Lors de toutes les audiences correctionnelles et civiles à (deleted), Mlle (deleted) produit en
défense des décisions de la juridiction allemande (en référé du (deleted) et du (deleted), sur le
fond du (deleted)) retirant à Mr B(deleted) le droit de visite et d’hébergement qui lui est
garanti par la décision seule valable à ce jour, du juge aux affaires familiales de (deleted) du
(deleted). Les procédures judiciaires ayant conduit à ces décisions résultent d’une
accumulation de violations majeures des droits fondamentaux en matière de protection
infantile et de procédure équitable.
Victime d’un harcèlement moral particulièrement violent de la part de Mlle(deleted) et de la
justice de (deleted), et agressé physiquement près de son domicile de (deleted) en (deleted)
dans des circonstances suspectes, Mr B(deleted) est obligé de se protéger physiquement. Il a
dû déménager pour protéger sa santé et sa vie.

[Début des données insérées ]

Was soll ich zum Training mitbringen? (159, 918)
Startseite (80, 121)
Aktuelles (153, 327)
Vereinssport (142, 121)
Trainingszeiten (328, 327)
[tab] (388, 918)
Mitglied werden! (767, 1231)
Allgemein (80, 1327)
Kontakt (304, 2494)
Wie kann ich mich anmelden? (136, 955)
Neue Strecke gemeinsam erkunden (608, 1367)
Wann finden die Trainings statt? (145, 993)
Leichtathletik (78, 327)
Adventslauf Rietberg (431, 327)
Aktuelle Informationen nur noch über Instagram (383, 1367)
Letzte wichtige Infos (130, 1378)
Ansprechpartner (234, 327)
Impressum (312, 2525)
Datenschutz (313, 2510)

L’urgence repose sur le fait que Mlle(deleted) a saisi à nouveau le (deleted) le tribunal aux
affaires familiales de (deleted), afin de retirer toute autorité parentale à Mr B(deleted), au
motif que celui-ci ne l’exerce plus – il en est en réalité farouchement empêché par
Mlle(deleted) et la justice allemande. Il est devenu évident, après presque deux ans de
procédure en Allemagne, que Mr B(deleted) ne dispose d’aucune possibilité réelle de
défendre ses droits et ceux de l’enfant devant la juridiction allemande, qui s’apprête donc à
lui retirer sans condition et sans audience avant le (deleted) la totalité de ses droits parentaux,
comme il est mentionné dans le courrier du tribunal.

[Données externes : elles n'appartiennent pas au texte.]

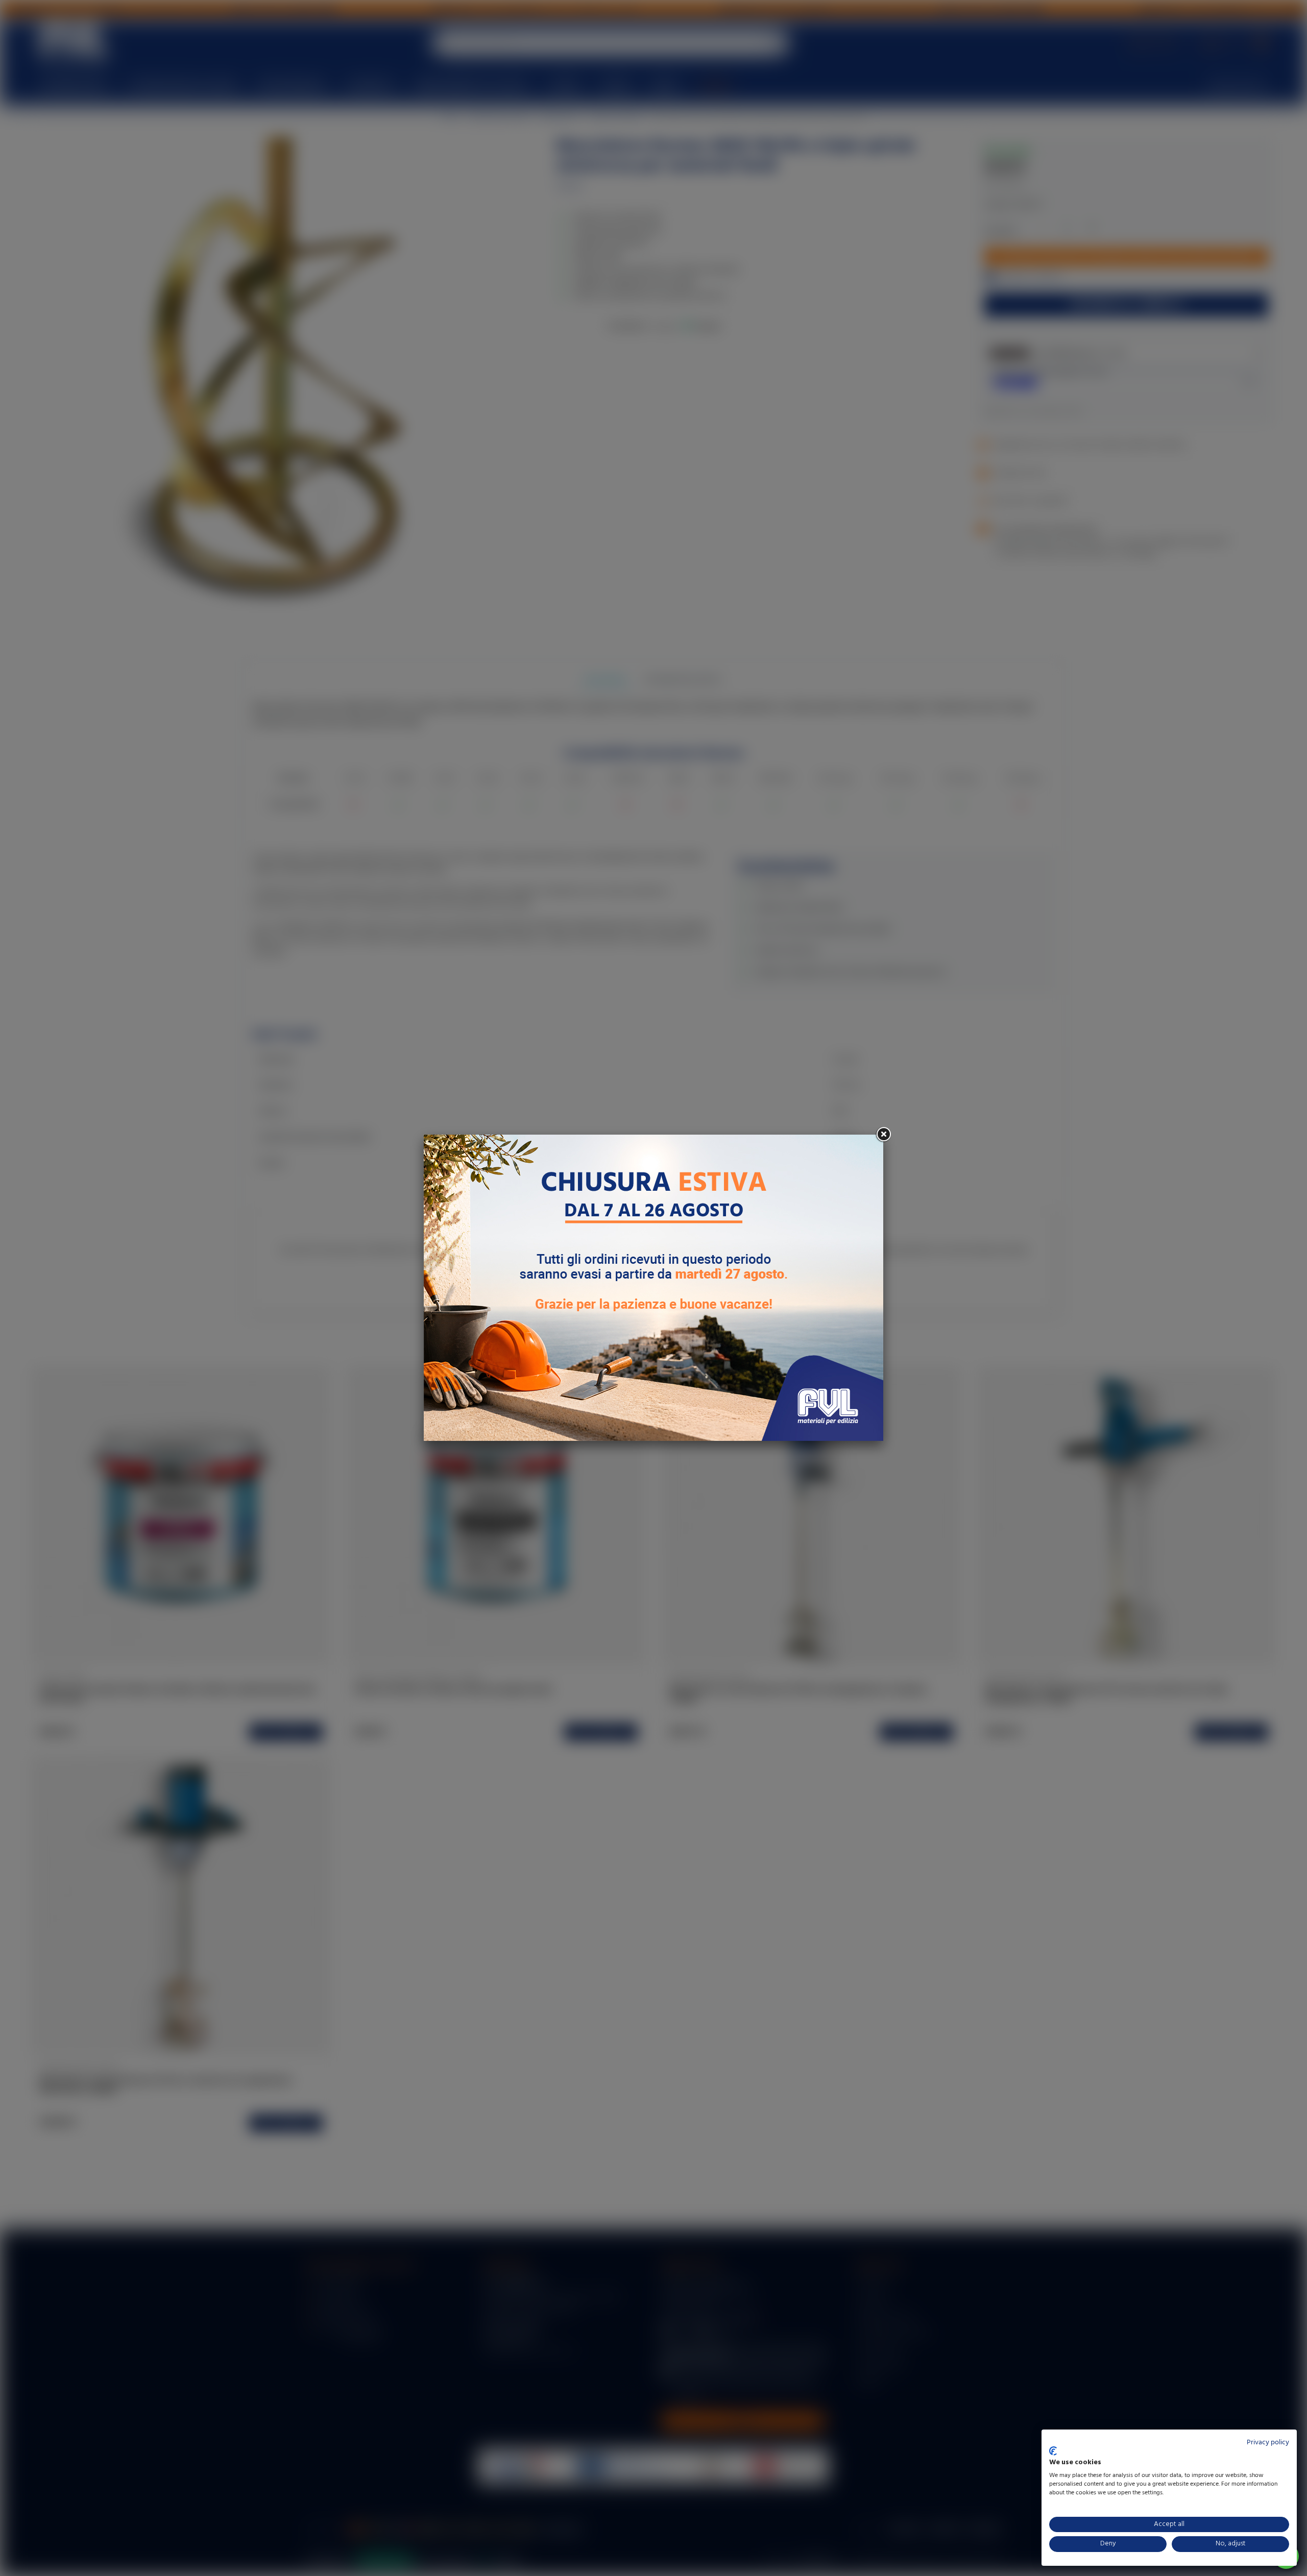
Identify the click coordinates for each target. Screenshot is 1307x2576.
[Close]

PLAINTES FORMULEES AU TITRE DE LA PETITION
- contre les services allemands de l’état-civil pour non-respect de la législation européenne
sur l'état-civil ;
- contre le Jugendamt, les services psychologiques, le tribunal aux affaires familiales de
Francfort pour discrimination de Mr B(deleted) en tant que parent étranger, non-traduction
des actes judiciaires, absence de signification officielle, encouragement à Mlle(deleted) par la
juridiction allemande de violer la décision française du (deleted) en attendant qu’il soit statué
en Allemagne, enquête sociale au seul profit de Mlle(deleted), expertises psychologiques
truquées, utilisation de l’état-civil allemand falsifié de l’enfant.

- contre la chambre aux affaires familiales du TGI de (deleted) pour usage du faux état-civil
allemand de l’enfant, usage des décisions allemandes falsifiées, refus volontaire d’obligation
légale de protection de l’enfant (citoyenne française) contre les violations graves de ses droits
fondamentaux dans un pays étranger ;
- contre le parquet du TGI de (deleted) pour refus caractérisé et répété de poursuivre
Mlle(deleted) et ses complices en Allemagne pour séquestration de l’enfant (deleted) (les
peines prononcées contre B(deleted) l’ont été à l’initiative de Mr B(deleted) sur constitution
de partie civile, et sont grotesques au regard des faits commis) ;
- contre le corps diplomatique français et le ministère français de la justice pour refus
caractérisé et répété de l’obligation légale de protection de l’enfant, citoyenne française.